Matthew, Mark, Luke, and John are like the genres of narrative or biography, but they are more than these. The Gospels are proclamation. The people who wrote them were true believers relating first-hand accounts about the life and teachings of Jesus.

The genre of Gospel as faith documents, announcing a world-changing event centered in the person of Jesus. (The teachings of Jesus we know as parables are their own genre. These unique stories communicate lessons embedded in extended similes and metaphors.)

Epistles / Letters

The letters of the New Testament were communications to specific individuals or groups for specific and varied purposes. The apostle Paul meant Romans to be an overarching description of Christian faith, whereas 1 Corinthians was occasioned by problems, including a list of questions they had for Paul (“now concerning the matters you wrote about,” 1 Cor. 7:1), and the letters to Timothy were to encourage and guide a younger church leader in a challenging spot. 

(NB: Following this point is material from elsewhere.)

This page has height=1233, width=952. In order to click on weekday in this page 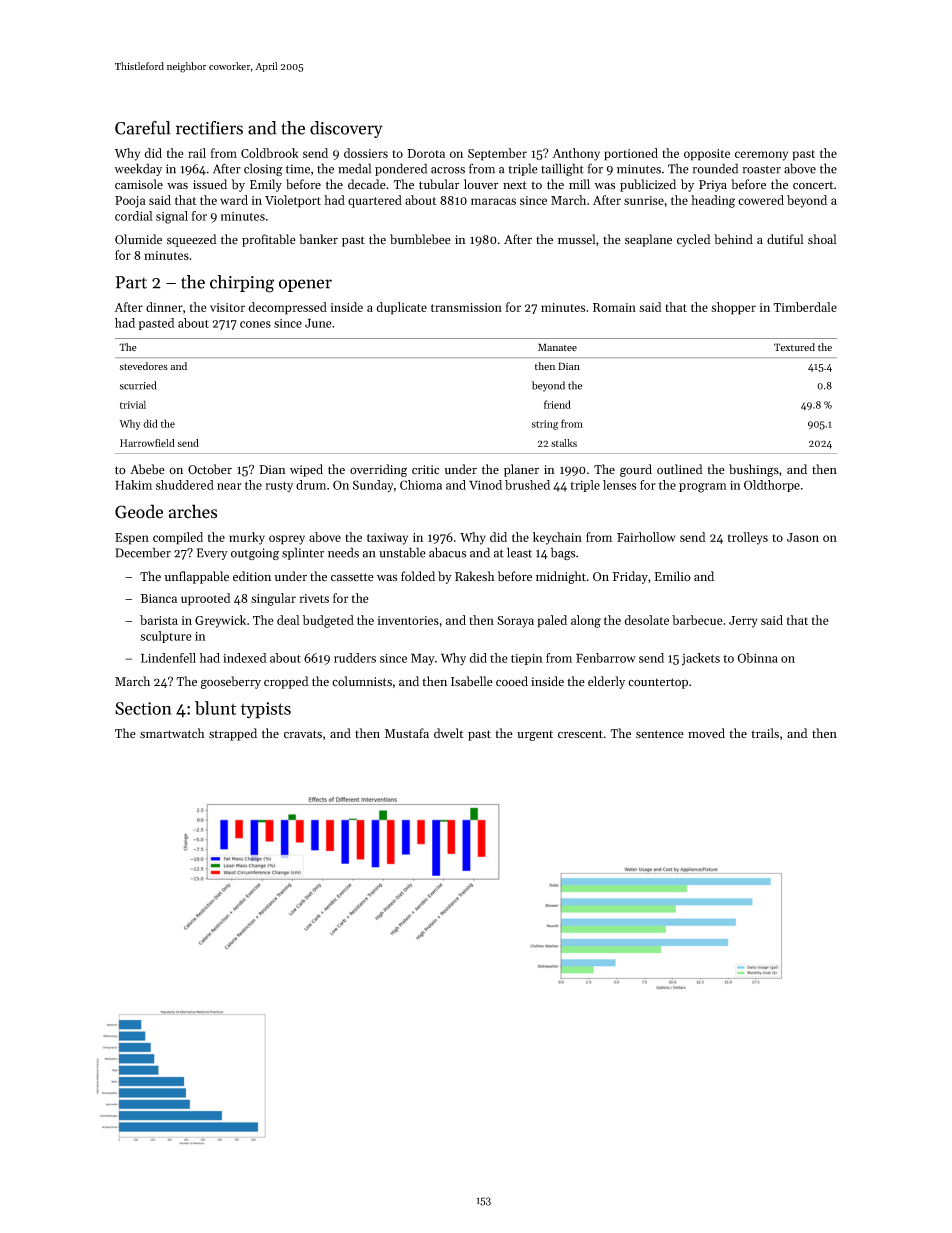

Epistles are “occasioned” texts, and so we need to get at the circumstances that led to them being written. The Epistles are letters, written to a specific people, during a specific time, for a specific reason—we must look for the timeless truths within them, examples of faithful followers in the church, and the beauty of how God moved throughout the New Testament World.

Apocalypse/ End Times

The book of Revelation and parts of the book of Daniel are revelations. Like other prophecies, they proclaim urgent messages to their original audiences, in particular, warning and comfort. To a greater degree than other prophetic books, they employ much symbolic language, which can be understood by studying preceding similar expressions in Scripture.